[Collected data]

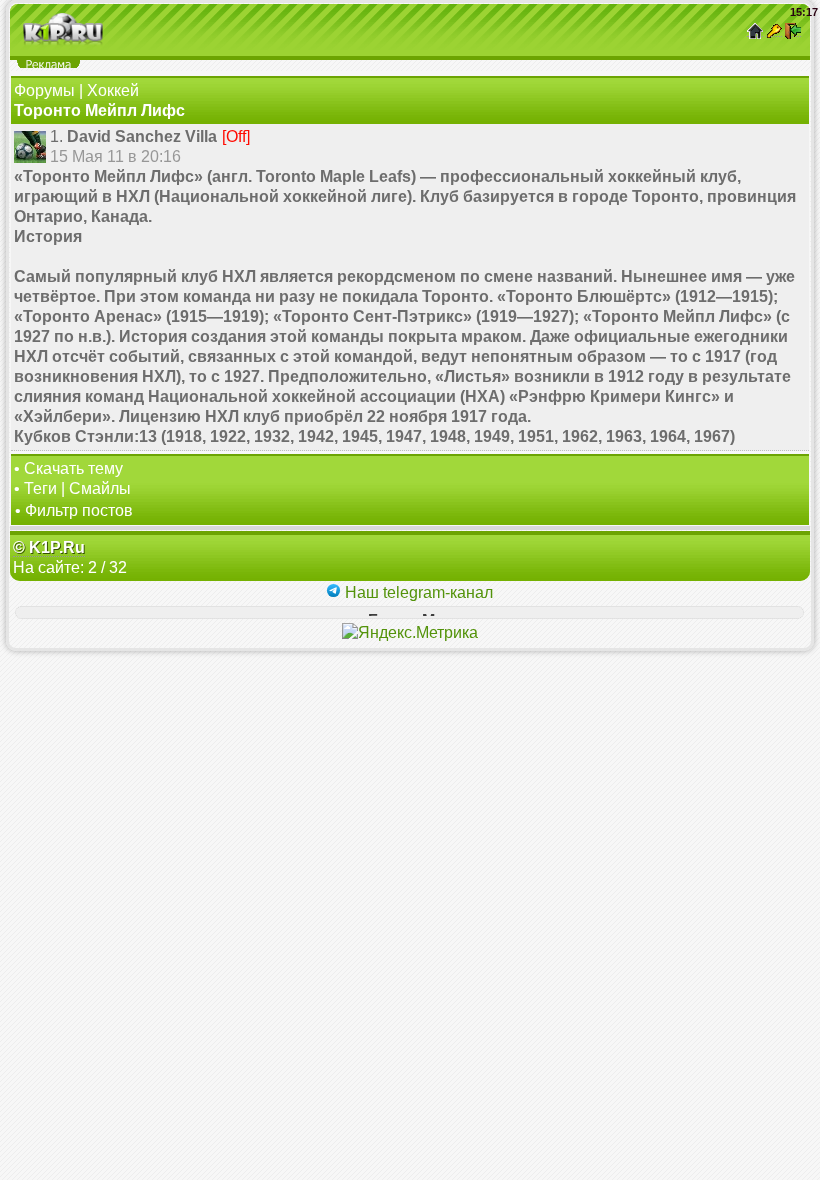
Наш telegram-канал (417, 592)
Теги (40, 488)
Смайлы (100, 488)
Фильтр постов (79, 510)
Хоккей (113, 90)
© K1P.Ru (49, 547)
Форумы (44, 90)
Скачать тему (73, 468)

◆ **Task statement**:
No line before the one containing "Теги (40, 488)" belongs in the answer; give again exactly that line and all lines after it through the end of the data.

◆ **The answer**:
Теги (40, 488)
Смайлы (100, 488)
Фильтр постов (79, 510)
Хоккей (113, 90)
© K1P.Ru (49, 547)
Форумы (44, 90)
Скачать тему (73, 468)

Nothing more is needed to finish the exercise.